-- ТЕКСТ ДЛЯ ЧТЕНИЯ --
□ □ □

Даже к 1588 году, когда в Московское государство приехал английский дипломат Джильс Флетчер, столица еще не залечила страшные раны: «Число домов, как сказывали мне, во всем городе, по подсчетам, сделанным по царскому указу (незадолго до сожжения его крымцами), простиралось до 41 500. Со времени осады города татарами и произведенного ими пожара (что случилось в 1571 году) земля во многих местах остается пустой, тогда как прежде она была заселена и застроена, в особенности же на южной стороне города…»

Для самого государя Ивана Васильевича главной потерей являлась гибель его московской опричной резиденции в огне пожара. Всего несколько лет назад по его повелению напротив Кремля вырос чудо-дворец. Теперь от всех этих зданий остались одни головешки…

С мая 1571 года опричная армия больше не выходит в поле как самостоятельная сила, то есть как воинство, отдельное от земского. Опричные воеводы всё еще служат по спискам, отдельным от земских. Но на должности в крепостных гарнизонах и действующей армии они ставятся вместе с земскими военачальниками. Раздельное командование исчезает. Фактически начинается демонтаж опричнины, и прежде всего «разбирают» ее военную организацию. Кое-кто из опричных воевод, виновных в майской катастрофе, взошел на плаху.


Царь понимал: одним нашествием крымцев дело не ограничится. Следует ждать второе. Хан увидел слабину в русской обороне. Значит, скоро он опять обрушится на Россию со всеми своими силами.

Девлет-Гирея ждали и готовились к новому вторжению. Иван IV готов был поступиться Астраханью и дать хану значительные «поминки», то есть фактически дань. Однако хан, почувствовавший запах победы, требовал помимо Астрахани еще и казанские земли, в противном случае угрожал разорить все Московское государство. А отдать Казань — невозможно, немыслимо.

Побережье Оки по приказу царя укреплялось.

Весной 1572 года в Коломне был проведен смотр полков. Опричные и земские отряды объединялись под общим командованием нелюбимого государем Михаила Ивановича Воротынского, одного из знатнейших Рюриковичей страны. Князь Воротынский отличился еще под Казанью в 1552 году, а полки начал водить и того раньше. Видимо, его назначение стало для Ивана Васильевича вынужденной мерой, зато для дела — наилучшим выбором.

Князь Воротынский являлся идеальным главнокомандующим оборонительной армии: опытный и храбрый человек, он отлично знал все особенности обороны «на берегу». Долгие годы Воротынский защищал юг России от набегов крымского хана. Последнее время вооруженные силы Московского государства все больше и больше переключались с южного, «степного» театра военных действий на Ливонский. Туда уходили лучшие силы, там были заняты лучшие полководцы. Юг оголялся, хотя на прокаленных солнцем пространствах «степного подбрюшья» России сохранялась смертельно опасная для державы возможность глубокого прорыва крымцев. А значит, следовало наладить сторожевую и караульную службу наилучшим образом: чтобы задолго узнавать о приближении вражеского войска, понимать его намерения, иметь представление о его численности. Придя с этими мыслями к Ивану IV, князь Воротынский получил высокое назначение: с 1 января 1571 года он «ведал» станицы и сторожи «и всякие государевы польские службы»[74]. Иными словами, ему подчинялись разведывательные и сторожевые отряды, работавшие в Диком поле.

□ □ □

-- ФРАГМЕНТ ДАННЫХ --
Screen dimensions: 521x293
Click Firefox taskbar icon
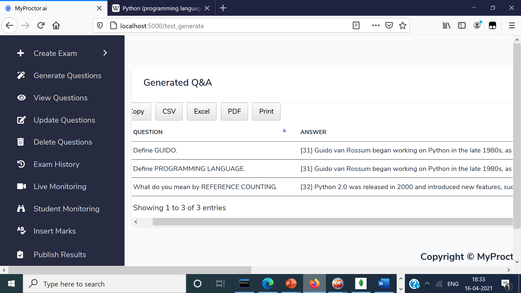pyautogui.click(x=314, y=284)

□ □ □

-- ЗАДАНИЯ --
#1 Перечислите все годы, упомянутые в тексте о нашествии крымцев, в порядке их первого появления.
#2 Продолжите текст о нашествии крымцев, начав сразу после его последнего предложения.

-- ОТВЕТЫ --
#1 1588, 1571, 1572, 1552

#2
Михаил Иванович собрал в столице людей, постоянно служивших на беспокойном юге и знавших особенности театра военных действий — «станичников» да «сторожей». Посовещавшись с ними, Воротынский выработал документ, который считают первым уставом пограничных войск России. Именовался он «Боярский приговор о станичной и сторожевой службе». По решению Думы документ вступил в силу 16 февраля 1571 года.

«Боярский приговор» четко регламентировал службу «сторож» и «станиц». Служилым людям были указаны точные сроки их дежурств, основные маршруты движения, способы оповещения основных сил на Оке, количество и качество коней, нормы выплат за пребывание на опасных участках. К 1572 году система сторож и станиц оказалась поколеблена. Всех способных носить оружие старались собрать на защиту Москвы. Несмотря на это дальние дозоры все-таки «сработали»: Воротынский заранее узнал о приближении неприятеля.

Князь получил «наказ» (инструкцию), подробно расписывавший, какие действия следует предпринимать по организации обороны.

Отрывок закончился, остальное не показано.